Once I was walking back from the Alcoa building and turned up Osgood Place. As I was walking up the street, I noticed someone who was moving out of 17 Osgood Place and I took down the owner’s name, Barrish. He ran a bail bond company. He had a space available on the first floor, which contained three or four rooms and a kitchen and then a bedroom in the back. So I told him I’d be very interested in renting the space for a bookshop.

Two days later, he called and said, “I’ve decided you can have the space if you want it. But,” he said, “I don’t want anybody in there that’s going to bitch.” He said, “I’ve had too many people I don’t like.” That space is where the soft porn movie Behind the Green Door was filmed.

In the old bookstore on Osgood?

Yes, on the first floor. I was really intrigued with the urban aspect of that space. The alley, the garden in the back— it’s one of those urban spaces that you might find in London or New York City. I was there until ‘84. I was there about ten years, I think. It was a really nice place to live and work.

While I was there, they built a terrible building across the street that blocked the light and I decided to move. That’s when I found the present location at 804 Montgomery Street. When I first opened the Montgomery location, I was living in the basement space because the rent was so high and the shop had more space than I needed at the time.

How do you feel the bookshop influenced the architecture culture?

I never really thought of it at that level. My idea of running a bookstore in the beginning was to be able to add to my library. It was a place for me to buy books. Maybe there was an intention that with a better bookstore, it might influence the architectural culture. I don’t think the bookstore influenced the architects as much as maybe it did the patrons of architecture for this city.

People used to come in who were on building committees and buy books to learn about what they were supposed to know and look at work by prominent architects they might have heard of, or might want to hire.

So do you see the publishing side now growing?
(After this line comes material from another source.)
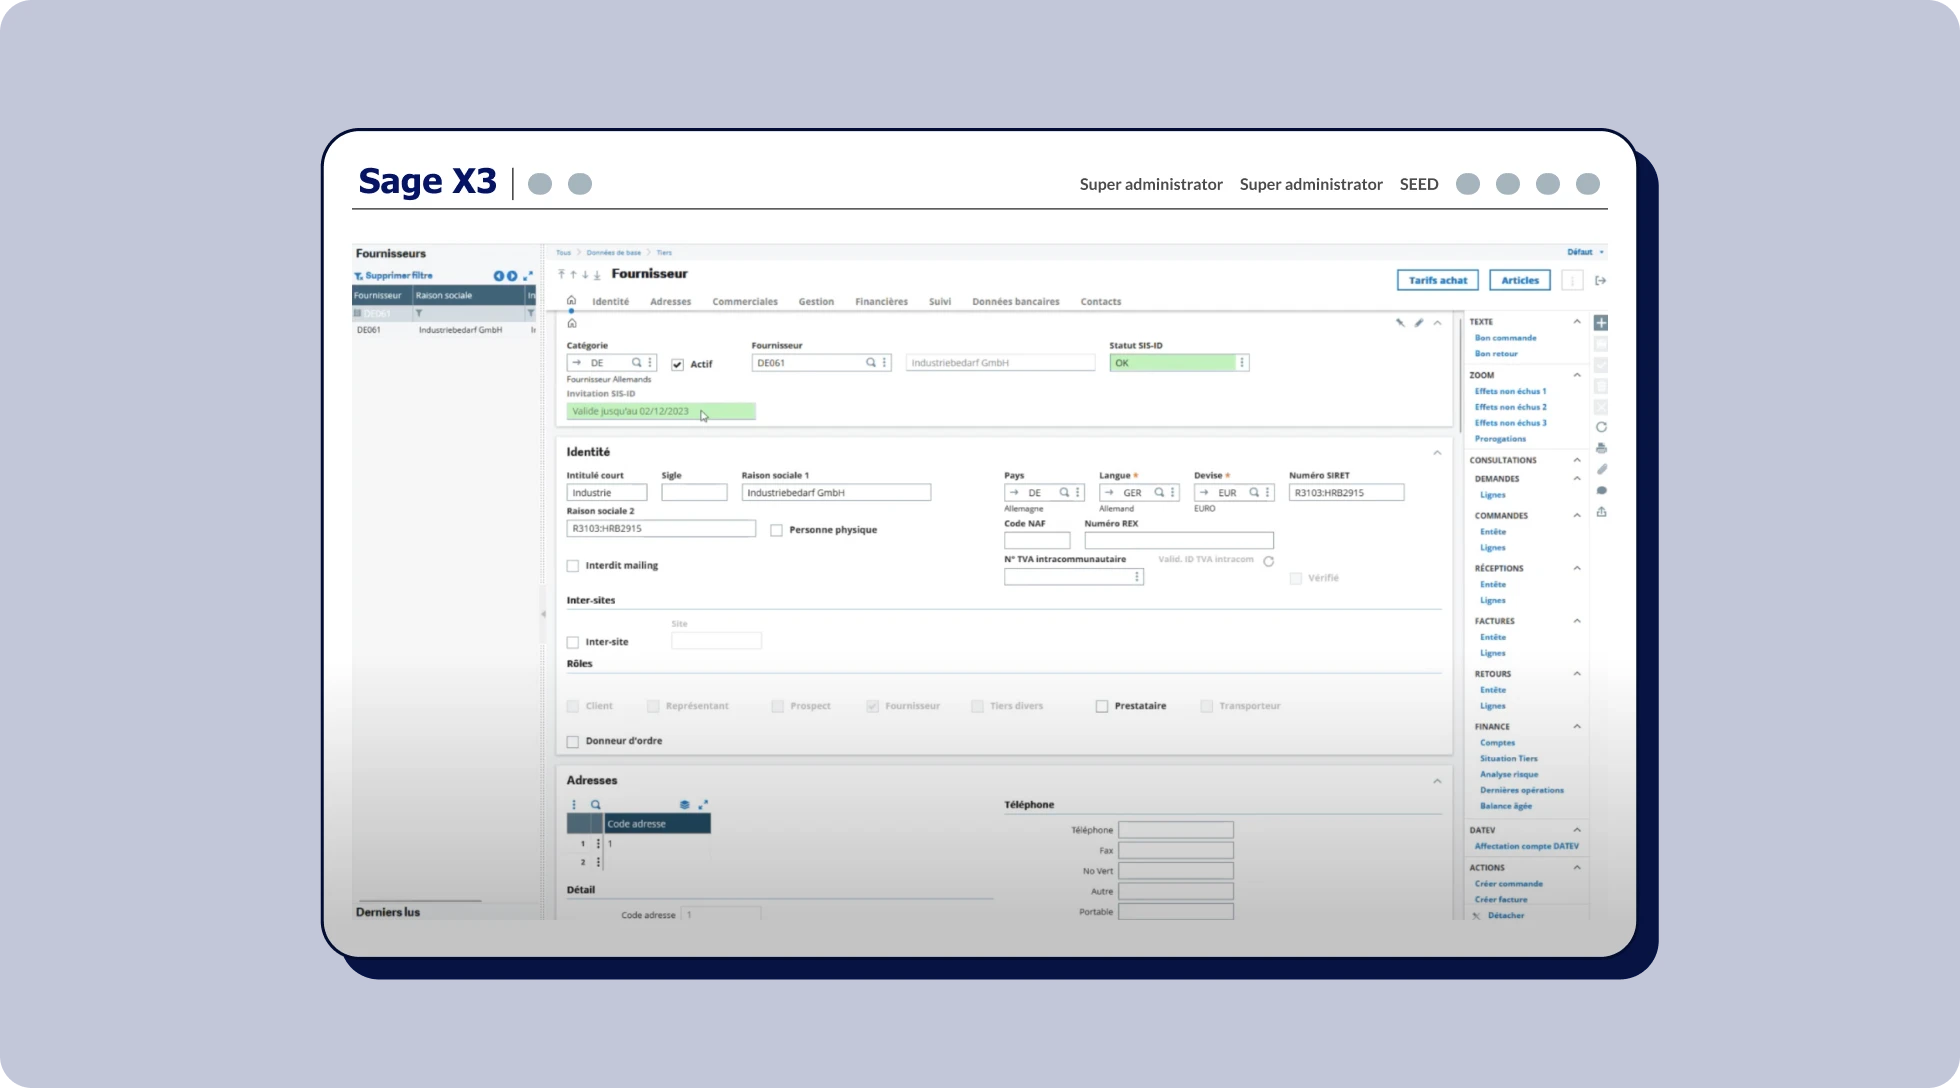Click the exit arrow icon beside Articles

tap(1600, 281)
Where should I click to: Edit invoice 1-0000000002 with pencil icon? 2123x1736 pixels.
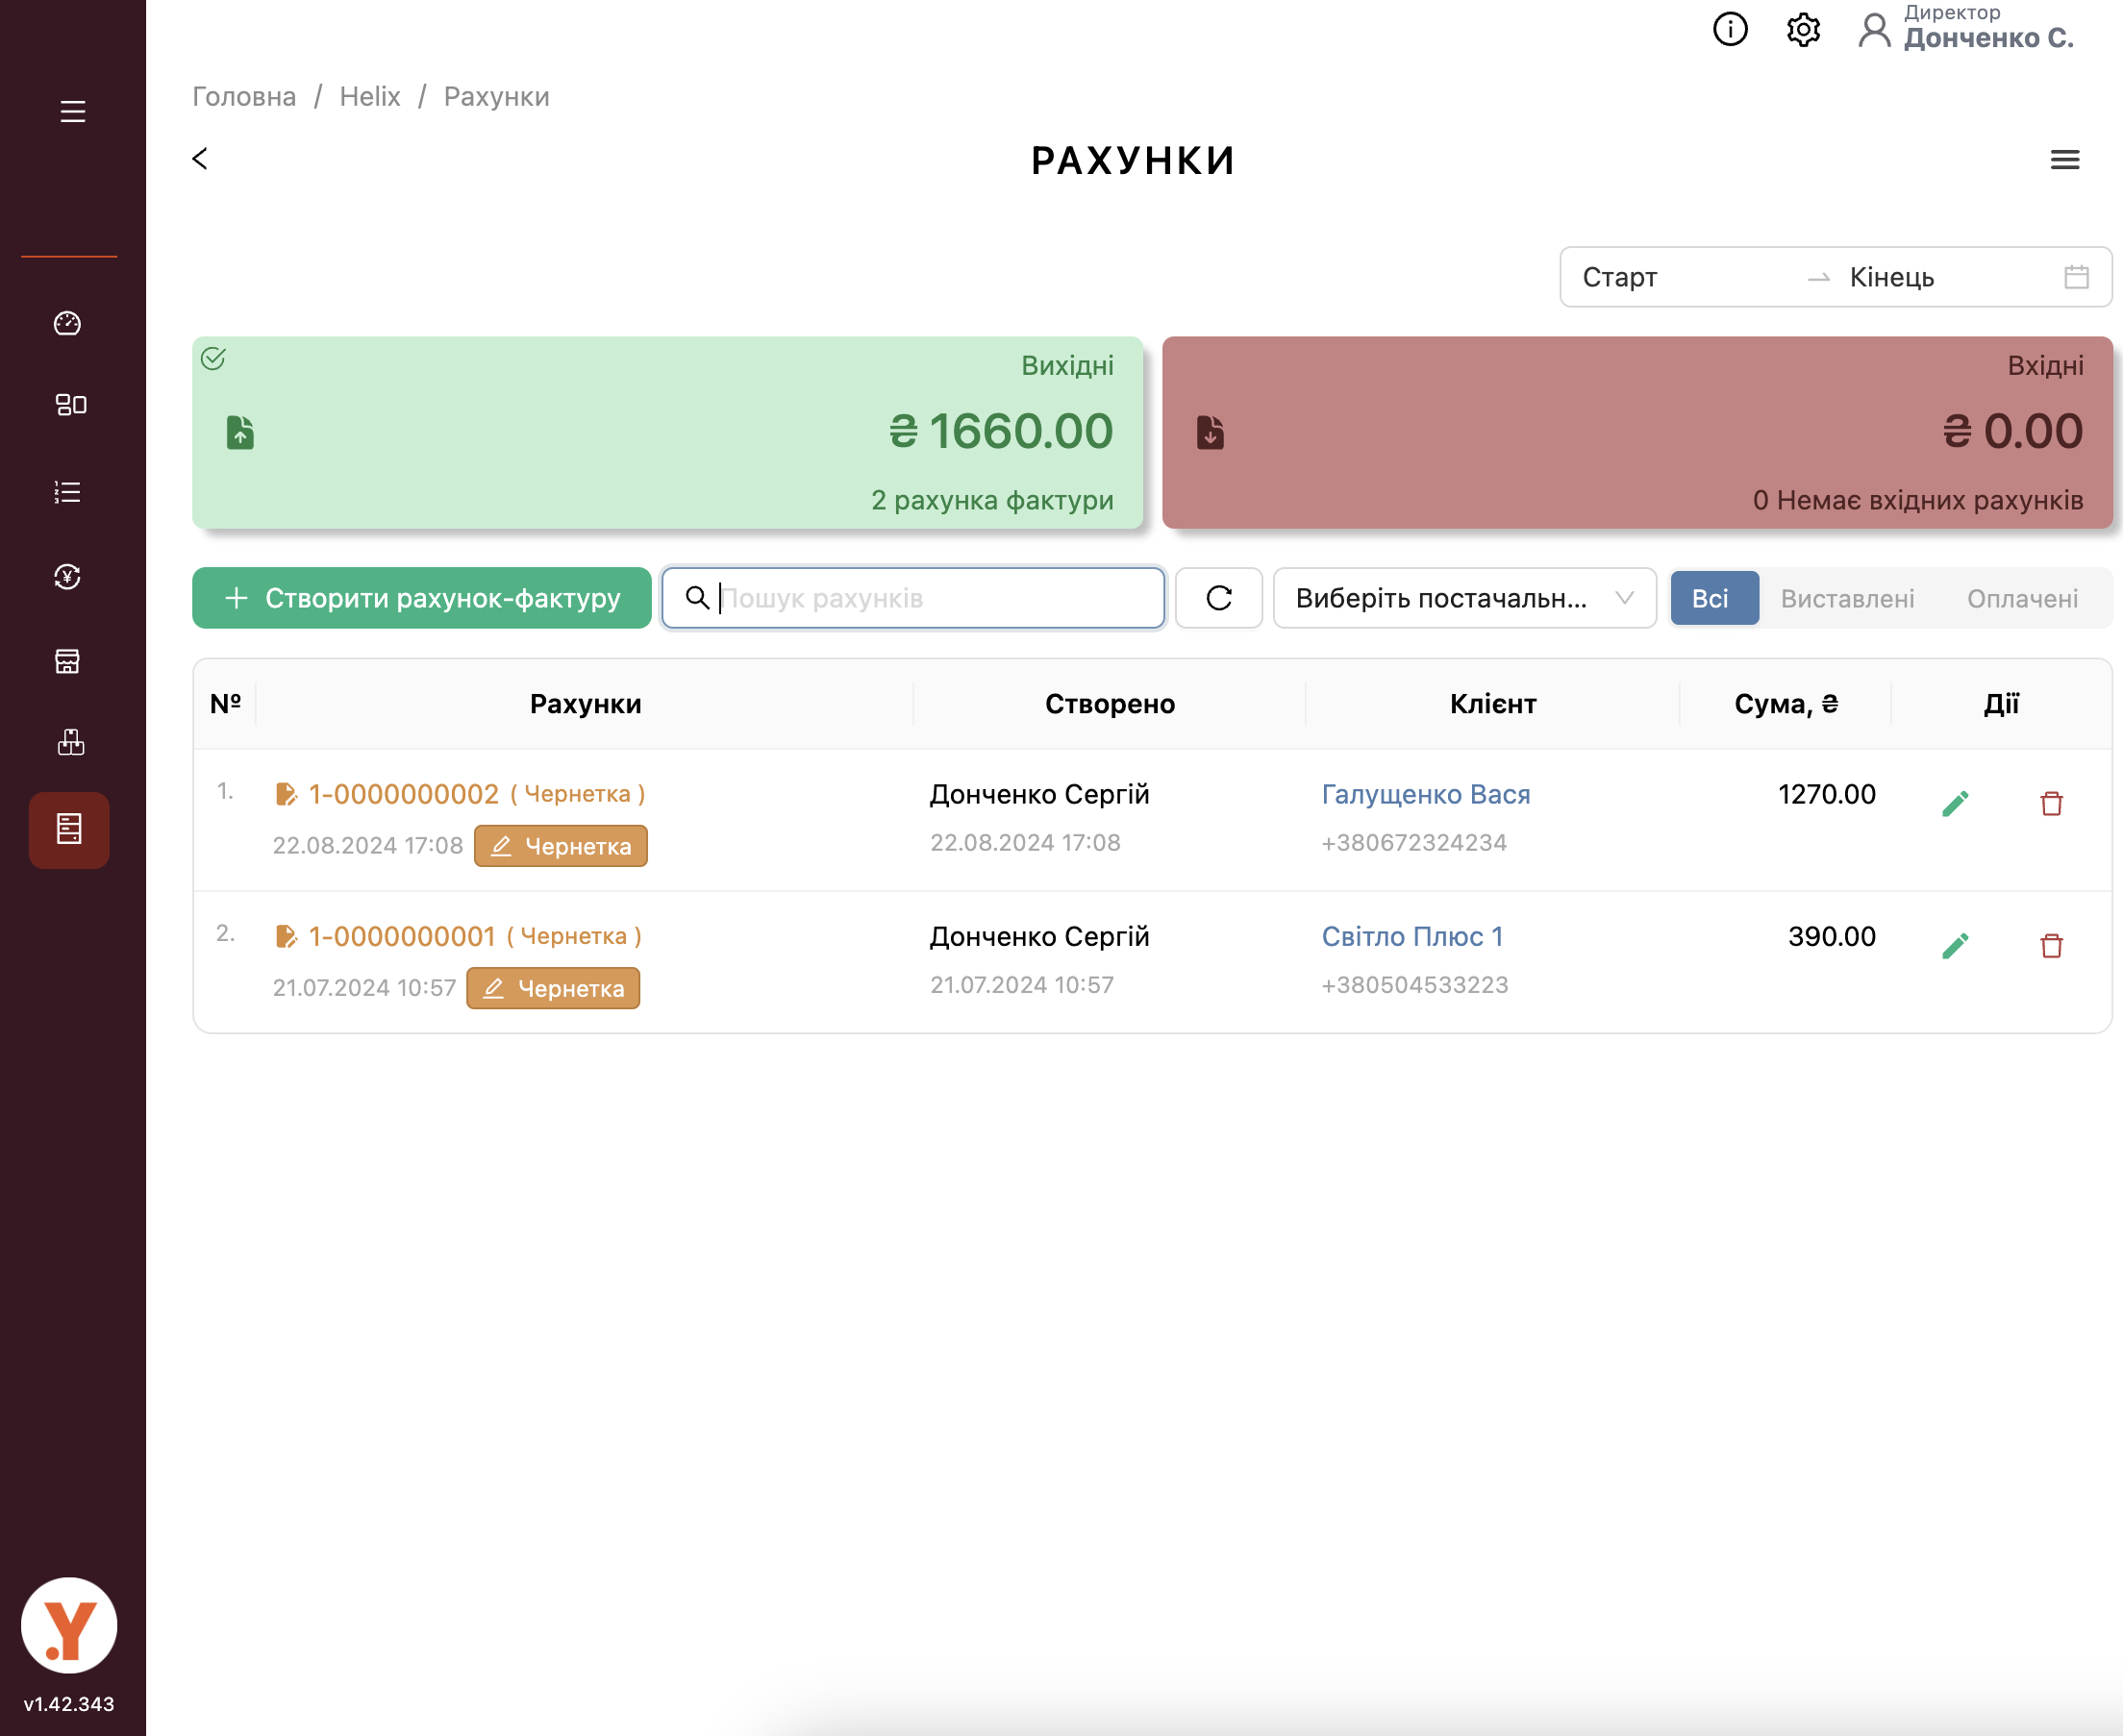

I don’t think anyone really knows what’s going on. The Prairie Avenue Bookshop went under last month. What a cultural loss for Chicago.

Berkeley is a city that’s always been very favorable for booksellers, and yet they don’t have many bookstores anymore. Students basically buy on the Internet. We have finally found a way to work with Amazon where they sell our books, but they don’t undercut us.

What has been your biggest philosophical change? I don’t mean necessarily about bookselling, but about architecture and urban design.

Philosophically, I don’t think there’s a change for me. The difference between practicing architecture and selling books is that as a bookseller you have a product. If your client doesn’t like the product, they can bring it back for a refund. You don’t have to beat yourself up about something that your client doesn’t particularly care for because they may have misunderstood the process. Architecture has too many variables for me.

Bookselling and publishing allows me to have a library, which is what I’ve been working on all these years. I assumed that all architects would start building a library when they got out of school, like lawyers. The library is really about inspiration and sharing knowledge. That was the reason that I have my library and my bookstore: to share with the community.

I think it’s interesting how the hobby evolved into the bookshop and then publishing, but in the end all of it supports the original passion.

Basically, I am a collector. I love to buy things. I travel all over to see other booksellers and share architecture. Each fall I try to go to the Frankfurt Book Fair to keep abreast of the latest publishing trends and see what the latest direction is, also to see my book friends. It has always been my intention to have a shop where you find rare and unusual books on architecture and design. Books that years after you’ve bought them remain special. A case in point is I just found in my library a Becher & Becher book on early industrial building photographs that I bought from George Wittenborn in 1973. It was signed by the Bechers. It brought back fond memories of one of New York City’s great booksellers. I hope in years to come people can say the same thing about me.